(WORK INSTRUCTIONS):
1) Copy the stretch of the cable car piece below from "I'm NOT scared of heights, and" through "with Mother Ayahuasca.".
2) For each statement, say yes or no according to the cable car piece below, and quote the words that decide it. (a) The cable car ride lasted 17 minutes. (b) The fear on the ride came from nausea. (c) The friend who suggested the trip was named Kate.
3) In the cable car piece below, how long is the cable car?

(EXTRACT):
□ □ □

Riding My Fear... And The World's Longest Cable Car
Nothing could have prepared me.
I'm NOT scared of heights, and can happily stand on stable high mountains, tall buildings and bridges and simply marvel at the feeling. I'm NOT scared of speed, and love driving fast; actually one of my favourite feelings in the world is that moment of take-off in an airplane. I'm NOT scared of dying, have physically held many people through their dying moments and am even curious about that experience of transition, especially after my journey with Mother Ayahuasca.
When my friend, Kate, suggested the new Golden Bridge at Ba Na Hills (near Da Nang) in Central Vietnam as a day trip on our travels, she also casually mentioned that it had the longest single track cable car in the world - at 5.801km (3.6 miles). I didn't especially worry about it - I looked at the bridge photos and read about the pagodas, gardens and the natural forest surrounds and said "Sure". I had no feelings of anxiety on the day beyond mild butterflies, until I actually stepped into the cable car. And those feelings accelerated A LOT as the cable car shot out of the station and over the mountain.
I'm still not able to pinpoint exactly what it was that set of such heightened anxiety. Something to do with the movement, height and feeling of speed all combined with a complete lack of control. And the fear was a really primal one - not nausea or motion sickness related at all, but an almost instant sense of paralysis, difficulty breathing and cold sweat. I sat RIGID for the entire 17 mins looking mostly at the horizon. When I turned my head to look over the huge valley we were dangling over, my head hurt.
It helped that there was a woman in the car with us openly talking about her "phobia".... it was as I was talking her through the experience that I really connected with those similar feelings in myself.
So how to manage that intense fear when there is no way out, no stepping back and no chickening out?
- I tried to breath more slowly, with more awareness and deeply into my legs and feet.;
- I mentally-silently talked to myself about oneness - that I am PART of these trees, these clouds, that eagle flying by;
- I focused on the mental image of the hands that hold the bridge that we were heading up to, and reminded myself that I am cosmically held and eternally safe.
I remember holding on to the seat with both hands so tightly that they hurt. I joked with the other woman and breathed and somehow got through those 17 minutes, albeit bathed in cold sweat. When I stepped out of the car onto terra firma, my legs were shaking.
Once I was on the bridge itself, I was FINE - elated, actually, by the cool air, the views, the wind, and a sense of physical expansiveness and profound beauty.

□ □ □

(ITEMS):
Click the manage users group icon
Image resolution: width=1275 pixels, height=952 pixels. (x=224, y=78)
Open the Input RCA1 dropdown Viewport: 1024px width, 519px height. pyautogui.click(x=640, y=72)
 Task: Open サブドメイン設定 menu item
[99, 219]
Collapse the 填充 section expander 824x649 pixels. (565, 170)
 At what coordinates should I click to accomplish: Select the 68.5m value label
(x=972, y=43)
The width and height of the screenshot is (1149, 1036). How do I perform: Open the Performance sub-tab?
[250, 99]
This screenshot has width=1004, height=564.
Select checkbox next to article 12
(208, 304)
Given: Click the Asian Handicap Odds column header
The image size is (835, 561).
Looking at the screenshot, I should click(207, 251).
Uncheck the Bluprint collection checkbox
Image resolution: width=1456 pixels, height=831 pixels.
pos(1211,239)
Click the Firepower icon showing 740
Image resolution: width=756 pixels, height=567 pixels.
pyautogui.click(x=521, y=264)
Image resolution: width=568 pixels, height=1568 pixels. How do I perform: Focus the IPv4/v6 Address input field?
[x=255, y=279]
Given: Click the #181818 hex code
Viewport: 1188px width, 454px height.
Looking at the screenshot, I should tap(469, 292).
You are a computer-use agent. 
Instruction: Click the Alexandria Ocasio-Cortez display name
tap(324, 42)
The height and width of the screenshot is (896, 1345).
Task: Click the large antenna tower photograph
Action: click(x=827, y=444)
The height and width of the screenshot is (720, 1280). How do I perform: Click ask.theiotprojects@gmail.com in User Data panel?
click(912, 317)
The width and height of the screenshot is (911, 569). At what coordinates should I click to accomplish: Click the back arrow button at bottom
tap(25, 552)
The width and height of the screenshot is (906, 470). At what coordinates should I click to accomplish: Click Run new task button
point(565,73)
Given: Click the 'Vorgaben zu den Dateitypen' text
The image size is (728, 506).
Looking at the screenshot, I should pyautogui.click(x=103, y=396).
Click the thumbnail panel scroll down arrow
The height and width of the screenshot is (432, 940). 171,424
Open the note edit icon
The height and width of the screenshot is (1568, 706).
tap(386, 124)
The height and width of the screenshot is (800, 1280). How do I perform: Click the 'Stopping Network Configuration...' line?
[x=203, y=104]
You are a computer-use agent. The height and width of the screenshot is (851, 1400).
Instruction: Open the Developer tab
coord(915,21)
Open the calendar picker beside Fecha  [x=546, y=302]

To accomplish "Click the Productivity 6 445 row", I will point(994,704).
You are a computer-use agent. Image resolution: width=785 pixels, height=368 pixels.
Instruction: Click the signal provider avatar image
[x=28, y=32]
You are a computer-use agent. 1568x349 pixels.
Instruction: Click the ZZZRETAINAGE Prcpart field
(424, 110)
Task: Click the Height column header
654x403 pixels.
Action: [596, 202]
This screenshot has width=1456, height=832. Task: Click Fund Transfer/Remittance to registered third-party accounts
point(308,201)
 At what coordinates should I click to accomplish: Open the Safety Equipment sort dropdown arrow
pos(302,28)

□ □ □

(RESPONSES IN ORDER):
1)
I'm NOT scared of heights, and can happily stand on stable high mountains, tall buildings and bridges and simply marvel at the feeling. I'm NOT scared of speed, and love driving fast; actually one of my favourite feelings in the world is that moment of take-off in an airplane. I'm NOT scared of dying, have physically held many people through their dying moments and am even curious about that experience of transition, especially after my journey with Mother Ayahuasca.

2)
(a) Yes: "I sat RIGID for the entire 17 mins"
(b) No: "not nausea or motion sickness related at all"
(c) Yes: "When my friend, Kate, suggested the new Golden Bridge"

3) 5.801km (3.6 miles)